[Records supplied]

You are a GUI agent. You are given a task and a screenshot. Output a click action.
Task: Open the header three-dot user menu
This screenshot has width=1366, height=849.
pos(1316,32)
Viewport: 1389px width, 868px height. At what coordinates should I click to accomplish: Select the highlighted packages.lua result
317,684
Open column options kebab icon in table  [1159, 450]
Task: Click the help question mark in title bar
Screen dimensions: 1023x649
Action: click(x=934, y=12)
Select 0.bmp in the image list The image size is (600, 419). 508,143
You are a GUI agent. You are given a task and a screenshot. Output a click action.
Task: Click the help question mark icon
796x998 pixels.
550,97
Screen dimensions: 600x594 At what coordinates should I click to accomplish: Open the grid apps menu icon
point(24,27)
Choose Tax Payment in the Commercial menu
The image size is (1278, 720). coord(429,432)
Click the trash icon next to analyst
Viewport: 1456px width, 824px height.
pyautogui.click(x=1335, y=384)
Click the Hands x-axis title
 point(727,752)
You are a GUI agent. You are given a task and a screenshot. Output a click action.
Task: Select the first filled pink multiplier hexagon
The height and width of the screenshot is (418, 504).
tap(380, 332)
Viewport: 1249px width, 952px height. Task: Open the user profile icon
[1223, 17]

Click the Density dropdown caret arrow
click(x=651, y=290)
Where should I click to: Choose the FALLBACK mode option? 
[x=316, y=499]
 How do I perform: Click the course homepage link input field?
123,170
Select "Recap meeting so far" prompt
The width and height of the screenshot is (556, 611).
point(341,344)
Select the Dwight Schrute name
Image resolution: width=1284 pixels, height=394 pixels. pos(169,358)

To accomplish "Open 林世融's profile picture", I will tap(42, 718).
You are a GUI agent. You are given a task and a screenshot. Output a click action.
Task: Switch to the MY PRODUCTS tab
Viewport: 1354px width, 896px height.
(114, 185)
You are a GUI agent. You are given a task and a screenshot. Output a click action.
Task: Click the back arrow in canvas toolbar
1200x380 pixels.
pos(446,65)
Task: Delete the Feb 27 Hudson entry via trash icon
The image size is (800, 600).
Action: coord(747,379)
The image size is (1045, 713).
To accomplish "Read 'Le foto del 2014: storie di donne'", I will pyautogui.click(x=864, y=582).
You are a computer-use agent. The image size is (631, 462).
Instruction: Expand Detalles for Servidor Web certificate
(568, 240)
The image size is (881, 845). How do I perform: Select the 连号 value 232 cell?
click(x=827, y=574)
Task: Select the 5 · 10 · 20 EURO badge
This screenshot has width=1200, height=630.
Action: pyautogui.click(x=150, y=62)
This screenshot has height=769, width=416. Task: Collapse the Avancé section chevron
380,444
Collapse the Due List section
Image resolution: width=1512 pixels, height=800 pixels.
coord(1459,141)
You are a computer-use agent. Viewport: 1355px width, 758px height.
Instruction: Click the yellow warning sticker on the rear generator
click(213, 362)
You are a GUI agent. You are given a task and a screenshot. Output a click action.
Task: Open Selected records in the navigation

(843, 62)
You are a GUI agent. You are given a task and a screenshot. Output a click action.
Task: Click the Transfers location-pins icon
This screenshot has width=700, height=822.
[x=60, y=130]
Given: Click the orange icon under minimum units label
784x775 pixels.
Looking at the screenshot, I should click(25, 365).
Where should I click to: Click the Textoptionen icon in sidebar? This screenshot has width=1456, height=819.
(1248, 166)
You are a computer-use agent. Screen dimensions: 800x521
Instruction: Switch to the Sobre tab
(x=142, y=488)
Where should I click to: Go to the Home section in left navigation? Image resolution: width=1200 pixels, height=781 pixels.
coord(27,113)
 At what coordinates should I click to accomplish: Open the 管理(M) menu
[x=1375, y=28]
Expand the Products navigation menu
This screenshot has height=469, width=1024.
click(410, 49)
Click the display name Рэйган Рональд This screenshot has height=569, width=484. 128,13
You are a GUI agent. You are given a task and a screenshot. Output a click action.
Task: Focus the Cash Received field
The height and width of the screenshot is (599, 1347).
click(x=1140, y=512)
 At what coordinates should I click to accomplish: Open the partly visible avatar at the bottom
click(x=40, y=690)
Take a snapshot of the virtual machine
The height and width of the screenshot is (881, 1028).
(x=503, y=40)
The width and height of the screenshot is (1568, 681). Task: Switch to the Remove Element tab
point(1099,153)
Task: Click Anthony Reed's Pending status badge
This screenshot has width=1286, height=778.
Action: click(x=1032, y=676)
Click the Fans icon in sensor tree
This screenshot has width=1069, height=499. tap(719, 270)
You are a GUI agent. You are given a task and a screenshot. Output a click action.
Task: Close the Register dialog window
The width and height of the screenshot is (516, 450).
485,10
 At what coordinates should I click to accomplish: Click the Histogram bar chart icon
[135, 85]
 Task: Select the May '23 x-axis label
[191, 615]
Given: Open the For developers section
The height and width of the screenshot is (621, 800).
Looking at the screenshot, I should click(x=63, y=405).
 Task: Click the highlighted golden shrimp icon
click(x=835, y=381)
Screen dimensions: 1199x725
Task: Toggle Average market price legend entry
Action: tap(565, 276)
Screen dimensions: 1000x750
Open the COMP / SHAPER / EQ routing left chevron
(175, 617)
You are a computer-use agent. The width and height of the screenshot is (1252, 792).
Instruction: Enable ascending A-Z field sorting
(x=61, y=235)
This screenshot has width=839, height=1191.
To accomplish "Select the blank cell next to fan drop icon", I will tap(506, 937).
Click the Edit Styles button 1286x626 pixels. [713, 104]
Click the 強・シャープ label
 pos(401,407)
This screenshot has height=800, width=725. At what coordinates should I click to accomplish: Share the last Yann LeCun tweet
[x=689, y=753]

[/Records supplied]

### Aim of the task
All records above are to be output again exactly as they stand.

### Answer to this task
You are a GUI agent. You are given a task and a screenshot. Output a click action.
Task: Open the header three-dot user menu
This screenshot has width=1366, height=849.
pos(1316,32)
Viewport: 1389px width, 868px height. At what coordinates should I click to accomplish: Select the highlighted packages.lua result
317,684
Open column options kebab icon in table  [1159, 450]
Task: Click the help question mark in title bar
Screen dimensions: 1023x649
Action: click(x=934, y=12)
Select 0.bmp in the image list The image size is (600, 419). 508,143
You are a GUI agent. You are given a task and a screenshot. Output a click action.
Task: Click the help question mark icon
796x998 pixels.
550,97
Screen dimensions: 600x594 At what coordinates should I click to accomplish: Open the grid apps menu icon
point(24,27)
Choose Tax Payment in the Commercial menu
The image size is (1278, 720). coord(429,432)
Click the trash icon next to analyst
Viewport: 1456px width, 824px height.
pyautogui.click(x=1335, y=384)
Click the Hands x-axis title
 point(727,752)
You are a GUI agent. You are given a task and a screenshot. Output a click action.
Task: Select the first filled pink multiplier hexagon
The height and width of the screenshot is (418, 504).
tap(380, 332)
Viewport: 1249px width, 952px height. Task: Open the user profile icon
[1223, 17]

Click the Density dropdown caret arrow
click(x=651, y=290)
Where should I click to: Choose the FALLBACK mode option? 
[x=316, y=499]
 How do I perform: Click the course homepage link input field?
123,170
Select "Recap meeting so far" prompt
The width and height of the screenshot is (556, 611).
point(341,344)
Select the Dwight Schrute name
Image resolution: width=1284 pixels, height=394 pixels. pos(169,358)

To accomplish "Open 林世融's profile picture", I will tap(42, 718).
You are a GUI agent. You are given a task and a screenshot. Output a click action.
Task: Switch to the MY PRODUCTS tab
Viewport: 1354px width, 896px height.
(114, 185)
You are a GUI agent. You are given a task and a screenshot. Output a click action.
Task: Click the back arrow in canvas toolbar
1200x380 pixels.
pos(446,65)
Task: Delete the Feb 27 Hudson entry via trash icon
The image size is (800, 600).
Action: coord(747,379)
The image size is (1045, 713).
To accomplish "Read 'Le foto del 2014: storie di donne'", I will pyautogui.click(x=864, y=582).
You are a computer-use agent. The image size is (631, 462).
Instruction: Expand Detalles for Servidor Web certificate
(568, 240)
The image size is (881, 845). How do I perform: Select the 连号 value 232 cell?
click(x=827, y=574)
Task: Select the 5 · 10 · 20 EURO badge
This screenshot has width=1200, height=630.
Action: pyautogui.click(x=150, y=62)
This screenshot has height=769, width=416. Task: Collapse the Avancé section chevron
380,444
Collapse the Due List section
Image resolution: width=1512 pixels, height=800 pixels.
coord(1459,141)
You are a computer-use agent. Viewport: 1355px width, 758px height.
Instruction: Click the yellow warning sticker on the rear generator
click(213, 362)
You are a GUI agent. You are given a task and a screenshot. Output a click action.
Task: Open Selected records in the navigation

(843, 62)
You are a GUI agent. You are given a task and a screenshot. Output a click action.
Task: Click the Transfers location-pins icon
This screenshot has width=700, height=822.
[x=60, y=130]
Given: Click the orange icon under minimum units label
784x775 pixels.
Looking at the screenshot, I should click(25, 365).
Where should I click to: Click the Textoptionen icon in sidebar? This screenshot has width=1456, height=819.
(1248, 166)
You are a computer-use agent. Screen dimensions: 800x521
Instruction: Switch to the Sobre tab
(x=142, y=488)
Where should I click to: Go to the Home section in left navigation? Image resolution: width=1200 pixels, height=781 pixels.
coord(27,113)
 At what coordinates should I click to accomplish: Open the 管理(M) menu
[x=1375, y=28]
Expand the Products navigation menu
This screenshot has height=469, width=1024.
click(410, 49)
Click the display name Рэйган Рональд This screenshot has height=569, width=484. 128,13
You are a GUI agent. You are given a task and a screenshot. Output a click action.
Task: Focus the Cash Received field
The height and width of the screenshot is (599, 1347).
click(x=1140, y=512)
 At what coordinates should I click to accomplish: Open the partly visible avatar at the bottom
click(x=40, y=690)
Take a snapshot of the virtual machine
The height and width of the screenshot is (881, 1028).
(x=503, y=40)
The width and height of the screenshot is (1568, 681). Task: Switch to the Remove Element tab
point(1099,153)
Task: Click Anthony Reed's Pending status badge
This screenshot has width=1286, height=778.
Action: click(x=1032, y=676)
Click the Fans icon in sensor tree
This screenshot has width=1069, height=499. tap(719, 270)
You are a GUI agent. You are given a task and a screenshot. Output a click action.
Task: Close the Register dialog window
The width and height of the screenshot is (516, 450).
485,10
 At what coordinates should I click to accomplish: Click the Histogram bar chart icon
[135, 85]
 Task: Select the May '23 x-axis label
[191, 615]
Given: Open the For developers section
The height and width of the screenshot is (621, 800).
Looking at the screenshot, I should click(x=63, y=405).
 Task: Click the highlighted golden shrimp icon
click(x=835, y=381)
Screen dimensions: 1199x725
Task: Toggle Average market price legend entry
Action: tap(565, 276)
Screen dimensions: 1000x750
Open the COMP / SHAPER / EQ routing left chevron
(175, 617)
You are a computer-use agent. The width and height of the screenshot is (1252, 792).
Instruction: Enable ascending A-Z field sorting
(x=61, y=235)
This screenshot has width=839, height=1191.
To accomplish "Select the blank cell next to fan drop icon", I will tap(506, 937).
Click the Edit Styles button 1286x626 pixels. [713, 104]
Click the 強・シャープ label
 pos(401,407)
This screenshot has height=800, width=725. At what coordinates should I click to accomplish: Share the last Yann LeCun tweet
[x=689, y=753]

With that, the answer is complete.